While humility and Hollywood may seem incompatible, a sense of one's place in the larger scheme of things permeates the career of Voight, a man who made a big first impression with moviegoers 30 years ago with his Oscar-nominated performance opposite Dustin Hoffman in "Midnight Cowboy." He went on to acclaim for his role as a socially conscious paraplegic in "Coming Home" and as a stricken city dweller in "Deliverance."
After decades of roles, recently including a snake hunter in "Anaconda" and a traitorous spy in "Mission Impossible," the lanky blond actor with a hint of the cherub in his cheeks has shepherded his latest project to the screen. "A Dog of Flanders" is about a boy and his dog in the birthplace of the great artist Peter Paul Rubens.
Based on the classic children's novel, the story follows an orphaned child's ambition to become a great artist - despite poverty and illiteracy.

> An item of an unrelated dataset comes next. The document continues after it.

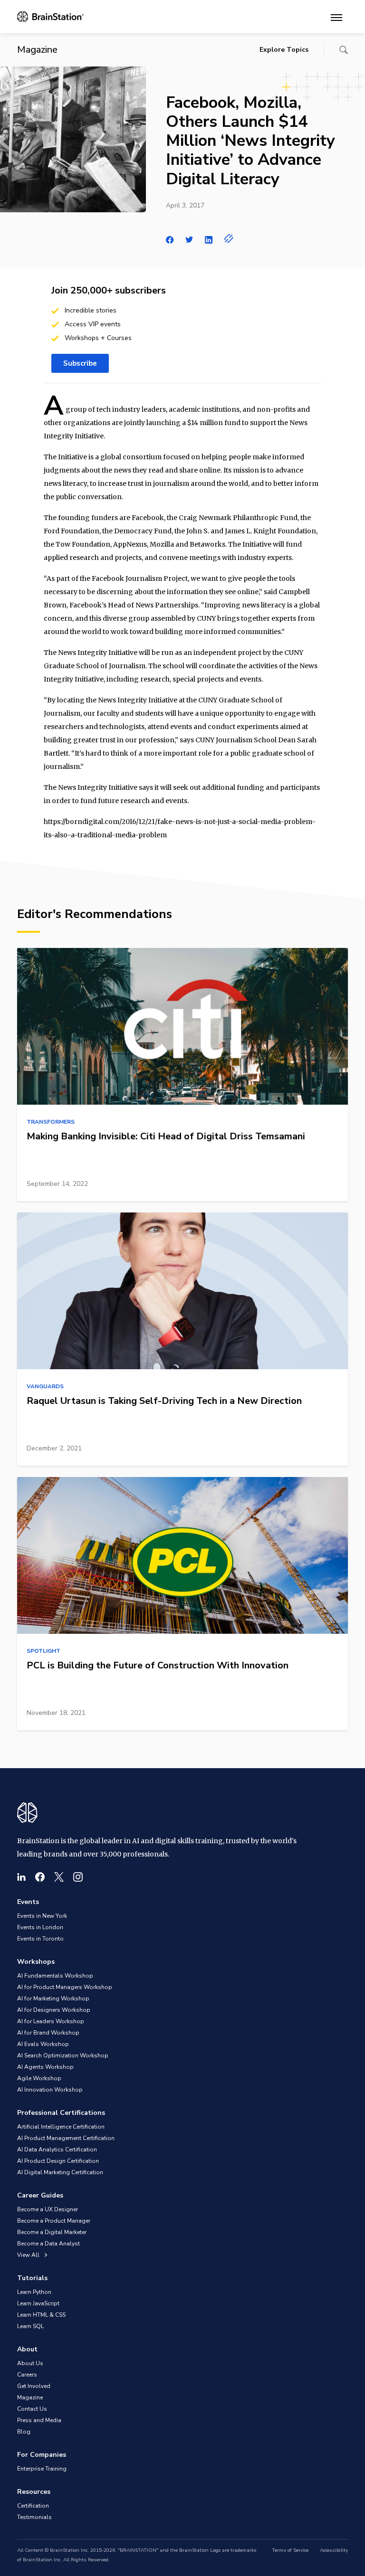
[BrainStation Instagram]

"One of the main messages of this story," Voight says, "is 'Don't give up, no matter what the situation looks like.' " After having made more than 40 films, the actor can relate. "You're going to make mistakes in a career. I still make them every day," he says, laughing.
"But the point is, we all have to face the moment of choice. People always have the option to just cut out. We wanted to show why it's so important to hang in there. You have to realize that you're put here for a reason. You might not know every minute what that reason is, but there's a point to your life, and you have to hang in there and keep pursuing it, no matter what."
The son of a Czech-American golf pro, Voight studied to be a painter. After finishing college with a degree in fine arts, he landed in New York to study acting. "I think you have to see what you are suited for and try to combine that with what comes from your heart," he says, describing how he made the transition from painting to acting.
Voight "is a very spiritual man," says Frank Yablans, a longtime movie producer and former president of Paramount Pictures. Yablans, who oversaw such films as "The Godfather" and "Chinatown," says he brought "A Dog of Flanders" to Voight because of the actor's sensitivity and intelligence.
Voight, who recently portrayed the biblical Noah on television, has immersed himself in social causes, such as rescuing children from the area around the Chernobyl nuclear accident. He says it takes more than ambition to create a meaningful life. He holds dear an Indian saying: "Strive, strive, strive, and behold." While often you won't know which direction the forces around you are moving, he says, "you need to stay the course. You never know what you do that might be important to someone else."
Indeed, Voight's character in "Flanders" serves as a mentor and father figure to the boy in the film, with unforeseen consequences. "We wanted to deal with serious issues that families raising children need to think about," he says, concerns such as what is a life well-lived. "Love is the deep ingredient," Voight says. "Unselfish love that's coming from a healthy source, that's the polestar."
Home is the crucible of that force. "Mothers are the true Renaissance person in our culture today," he says.
"A Dog of Flanders" has been served up on the silver screen several times, but the filmmakers felt it was time to dig beneath the surface of the classic tale.
"Integrity is ultimately the only characteristic that will overcome adversity," producer Yablans says. "The film is a celebration of the fact that if you keep the faith, and if you have strong moral character, you can overcome any disadvantages that may come because of birth, race, color, or ethnicity."
Besides, says Voight with a quick smile, "every film based on this book has been successful."
The film, which opens nationwide today, already has garnered the Bronze Gryphon Award at the recent Giffoni Film Festival in Italy, which focuses on family films.
"It's very unusual when you have a project that has something to recommend it," says Voight, indulging in a satisfied grin. "This film does, for me, for the entire family."